===== 読解文 =====

ドラフトを知ると野球がもっと楽しくなる

どのチームが「人」を育て強くなるのか

21年ドラフト予想☆DeNA~上位で即戦力投手を獲得したい。高校生スラッガーにも熱い視線をおくる

●3割打者が揃う強力打線も得点力は今一つ…防御率4点台の投手陣が課題

 開幕から大きく出遅れ、今年は優勝争いはおろか、Aクラス争いもできないまま、シーズンも後半を迎えた。4位広島と5位中日、DeNAが0.5ゲーム差にひしめき、ある意味し烈な争いになっており、何とか一つでも順位を上げてフィニッシュしたい。

 今シーズンはとにかく投手陣が厳しく、チーム防御率4.28は12球団ワーストで、まずエースがいない…。本来は今永昇太(駒大~15年①)なのだが、本調子には程遠く、12試合3勝(4敗)で、開幕投手の濱口遥大(神奈川大~16年①)も5勝止まりで軸になる投手が不在だ。

 先発投手が厳しいと、当然負担はリリーフにかかり、山崎康晃(亜大~14年①)を筆頭にエスコバー、砂田毅樹(明桜高~13年育①)、クローザーの三嶋一輝(法大~12年②)の4人が既に登板試合が45試合を超えており、登板過多が心配だ。

 打線は相変わらず活発で、チーム打率と本塁打はともにリーグ2位。オースティンと筆頭に佐野恵太(明大~16年⑨)に桑原雅志(福知山成美高~11年④)、宮崎敏郎(セガサミー~12年⑥)は、セ・リーグで8人しかいない3割打者の半分を占める。本塁打もオースティンとソトの両外国人が20本塁打を超えているが、得点数は4位と効率が良いとは言えない。

 ラミレス前監督は、リスクが高いという理由で盗塁を活用しなかったが、それは今年も同様で23盗塁は両リーグ断トツの最下位。投手陣に課題があるのなら、機動力などを活用して得点能力をさらに高める必要があると思うのだが…。 

【9/9現在のチーム成績 ※( )は昨年の成績】

 勝敗 108試合 41勝53敗14分⑤

 防御率…4.28⑥(3.76③)打率….259②(.266①)

 本塁打…109②(135①)盗塁23⑥(31⑥)

 得点…431④(516③)失点…474③(543⑥)

===== 保存データ =====

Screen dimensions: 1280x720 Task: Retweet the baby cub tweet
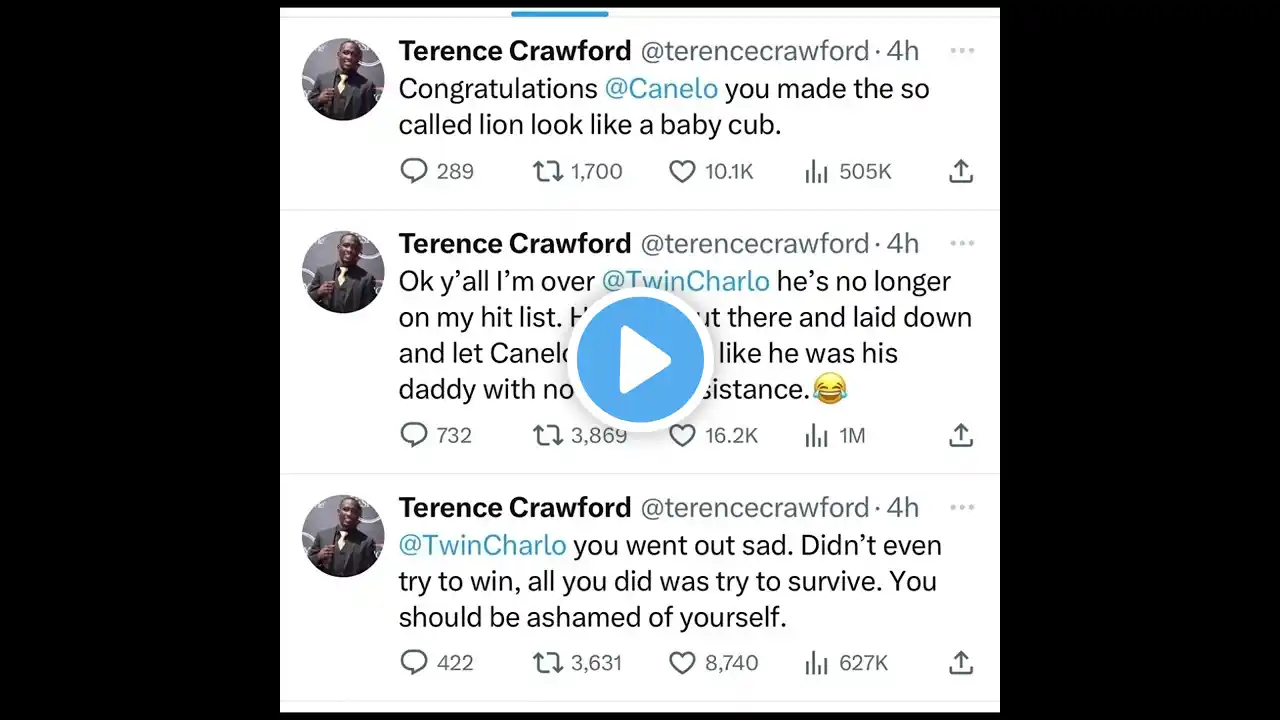pos(547,172)
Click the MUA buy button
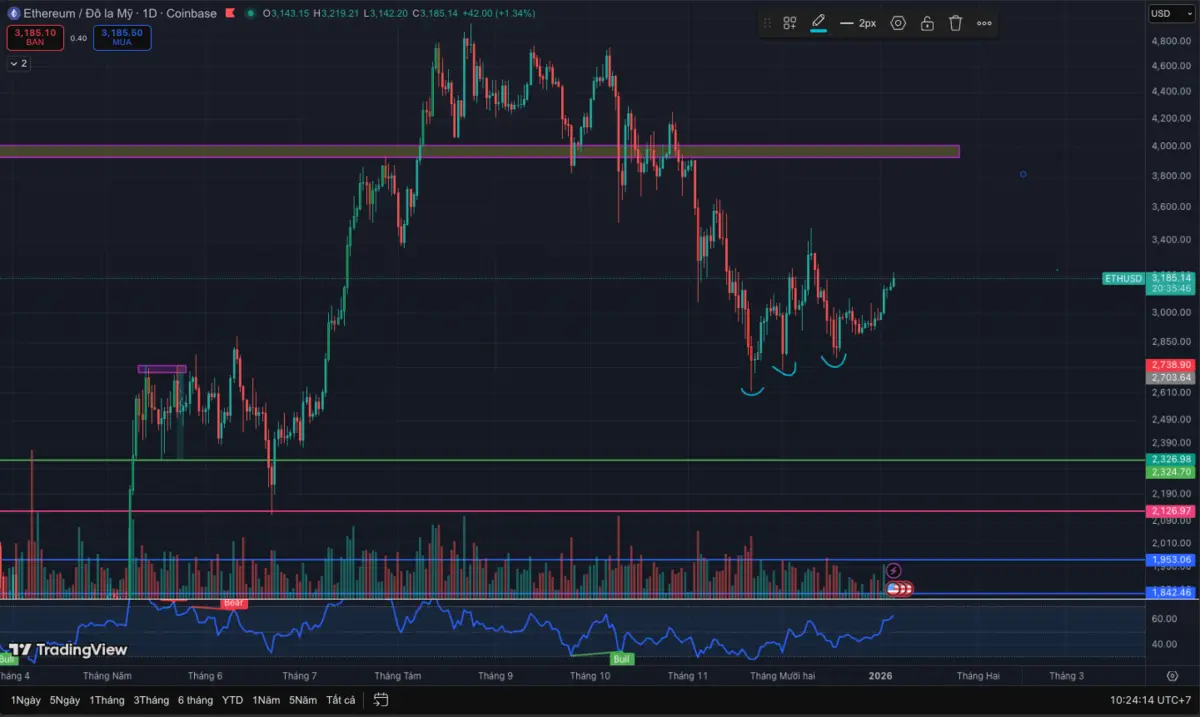Viewport: 1200px width, 717px height. [122, 38]

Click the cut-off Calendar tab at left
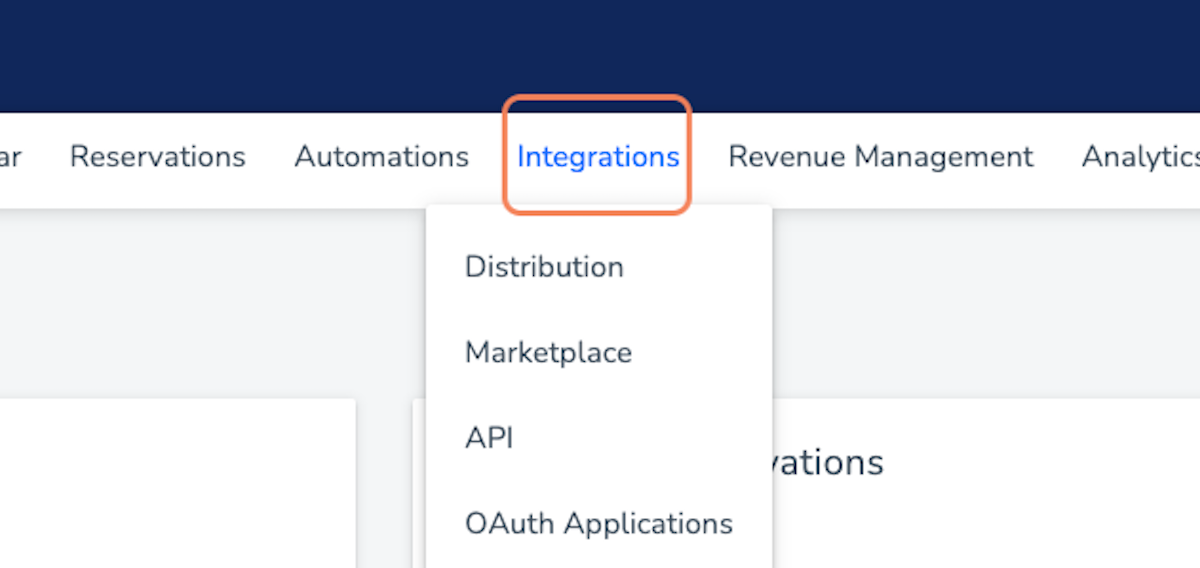pyautogui.click(x=10, y=157)
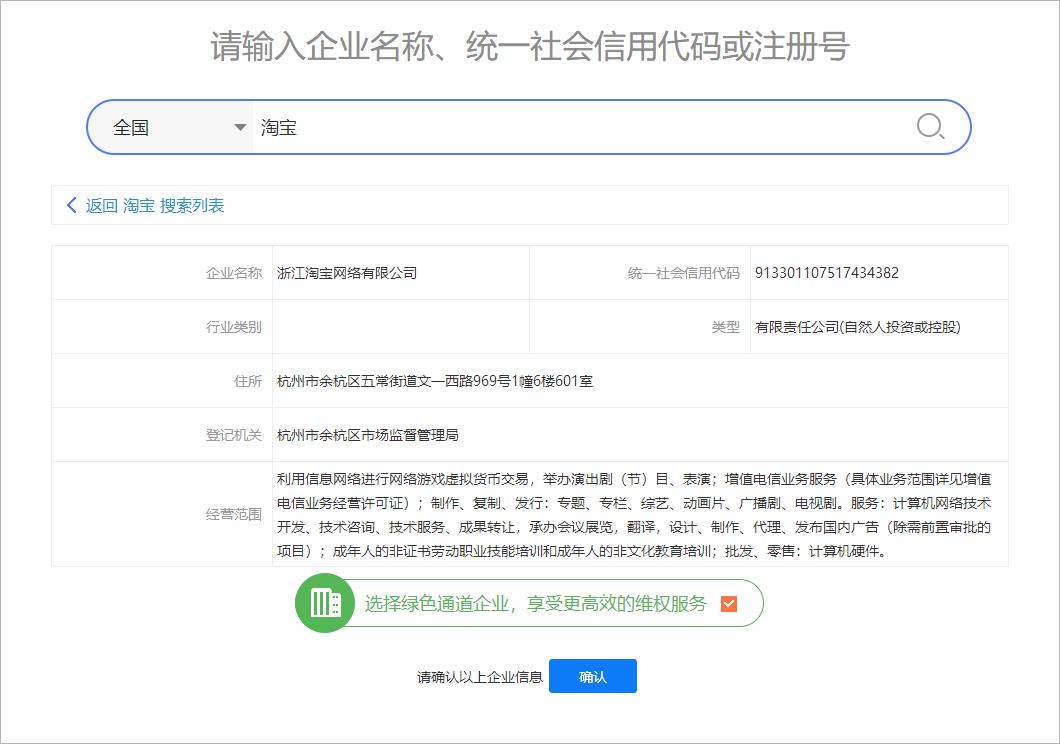The height and width of the screenshot is (744, 1060).
Task: Click the 确认 button
Action: coord(593,676)
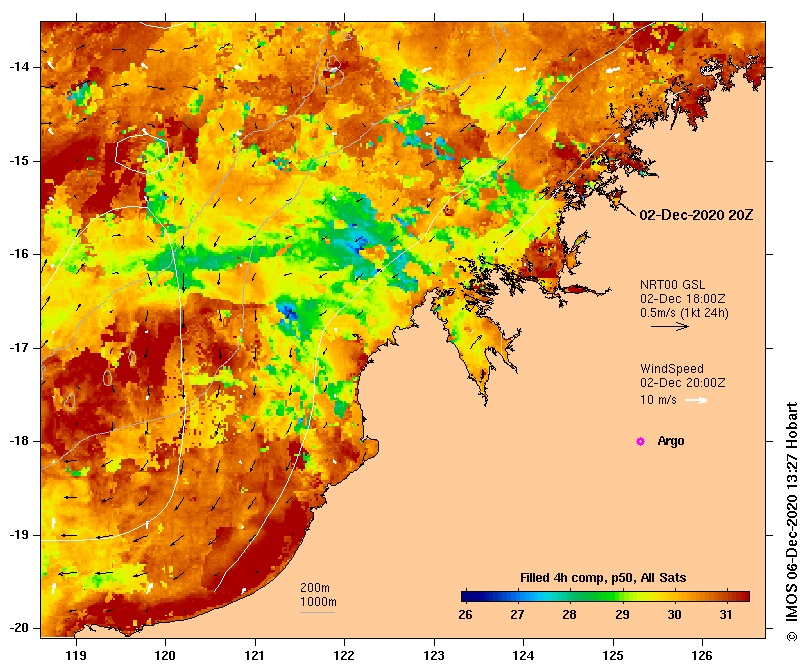Click the Argo legend label

coord(671,441)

=====

演習課題 ::
**1.** DeNAの記事のうち、「打線は相変わらず活発で、チー」から「位と効率が良いとは言えない。」までを一字も変えずに書き写してください。
**2.** DeNAの記事で、筆者が機動力の活用が必要だと考える理由は何ですか。1～3文で説明してください。
**3.** DeNAの記事の最後の文に続く部分を書き進めてください。

想定解答 ::
**1.**
打線は相変わらず活発で、チーム打率と本塁打はともにリーグ2位。オースティンと筆頭に佐野恵太(明大~16年⑨)に桑原雅志(福知山成美高~11年④)、宮崎敏郎(セガサミー~12年⑥)は、セ・リーグで8人しかいない3割打者の半分を占める。本塁打もオースティンとソトの両外国人が20本塁打を超えているが、得点数は4位と効率が良いとは言えない。

**2.** 投手陣に課題があるため、機動力などを活用して得点能力をさらに高める必要があると筆者は考えています。

**3.**
●優先順位は即戦力投手の獲得。内外野ともに選手層を厚くしたい

 昨年は高校生3名、大学生・社会人3名、投手4名に野手2名と、良く言えばバランスの良いドラフト、悪く言えば可も不可もない平均的なドラフトだった。

 この間のDeNAのドラフトは、昨年の入江大生(明大~20年①)もそうだが重複を外しての単独指名が多い。今永や東克樹(立命大~17年①)の単独指名を評価する声もあるが、私はやはりチーム強化のため、一番の補強ポイントなら重複してでも獲りに行く姿勢を見せて欲しい。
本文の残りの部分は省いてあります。